The world’s population will climb to 9.7 billion people by 2050, according to a new French study on Wednesday, with India expected to overtake China as the world’s most populous nation with a staggering 1.6 billion residents.
The report by the French Institute of Demographic Studies mirrored similar projections in recent months by both the United Nations and the World Bank, demonstrating the world’s ongoing population boom, particularly in developing countries.
Africa for instance has been forecasted to see an exponential growth in its population, from 1.1 billion people now to 2.5 billion people in 2050 – a fourth of the world’s total population.
Meanwhile, Asia’s population will grow from 4.3 billion people to 5.2 billion by 2050, according to the study.

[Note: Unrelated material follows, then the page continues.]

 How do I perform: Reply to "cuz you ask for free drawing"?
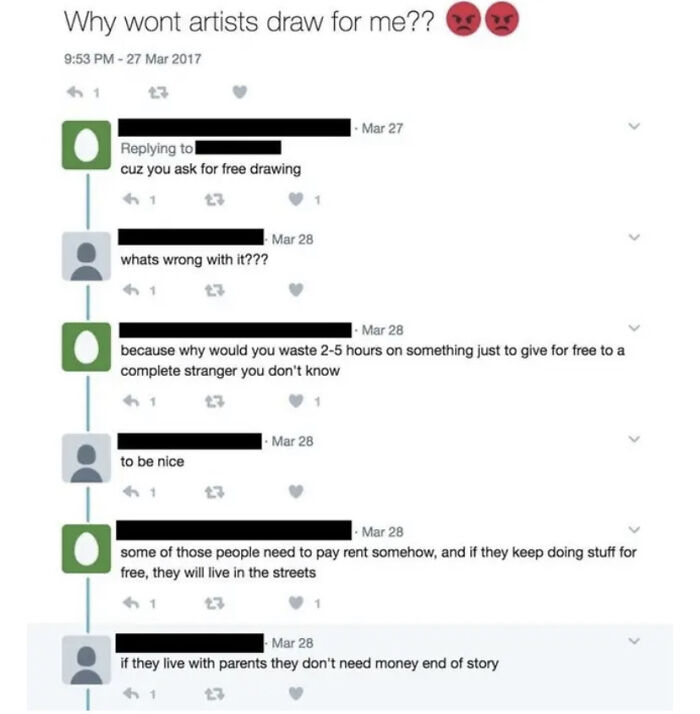coord(132,199)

Gilles Pison, the author of the report, highlighted that higher prevailing fertility rates in emerging economies remained the main driver of the world’s population growth. In Africa, the fertility rate is around 4.8 children per woman, compared to the global average of 2.5.
Meanwhile, China, as the nation continues to develop economically and socially, will see stagnant population growth, meaning that its population will remain stuck at 1.3 billion people over the next 37 years.

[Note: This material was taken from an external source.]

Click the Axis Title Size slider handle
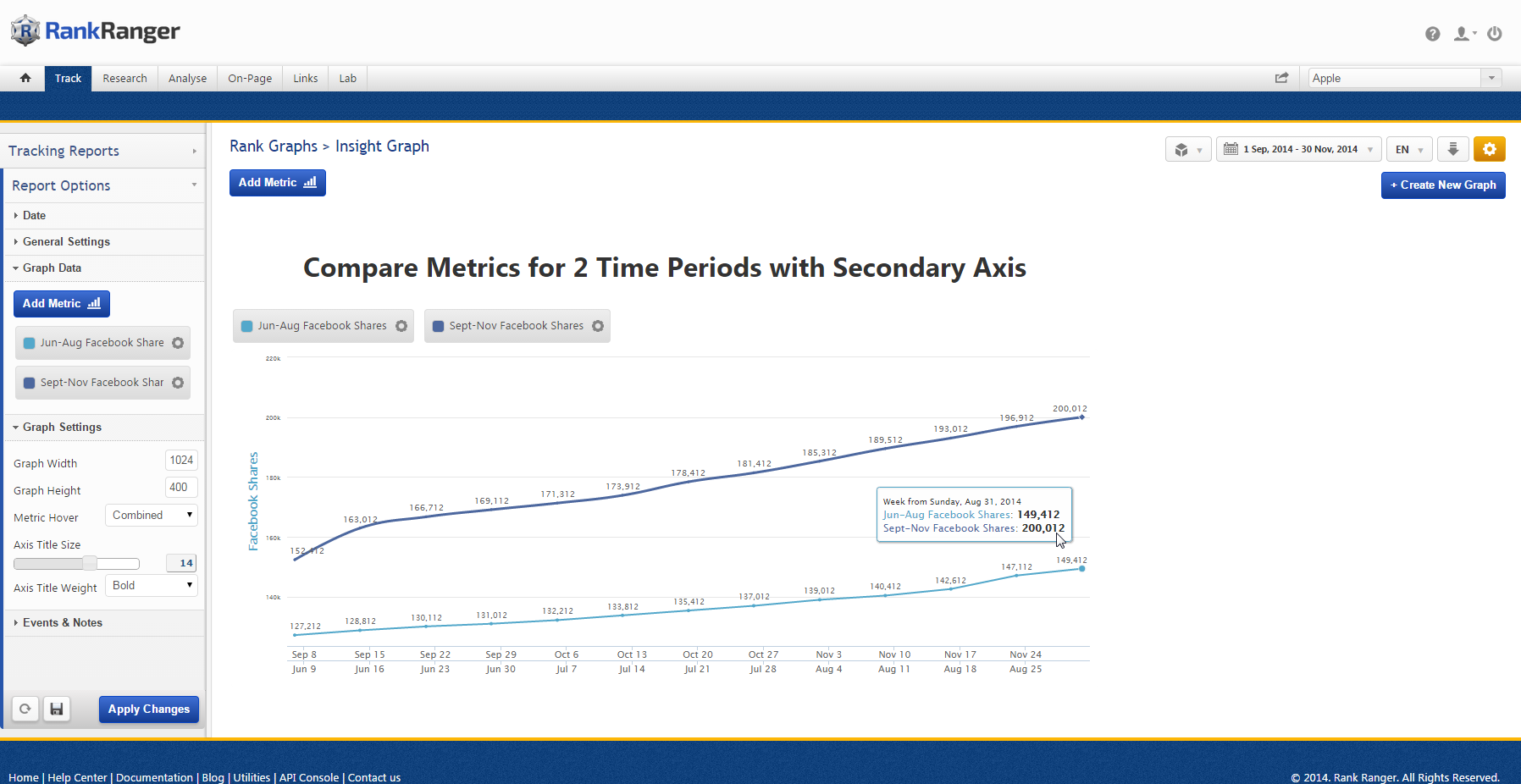Screen dimensions: 1521x784 point(89,563)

Europe on the hand will see a gradual decrease in its population from 740 million people in 20133 to 726 million by 2050.
The world's most populous nations at present are China, India (1.2 billion); the U.S. (316.2 million); Indonesia (248.5 million) and Brazil (195.5 million).
Nigeria, Africa's most populous country, though is likely to overtake the U.S. with a population of 444 million against a projected 400 million Americans by the middle of the century.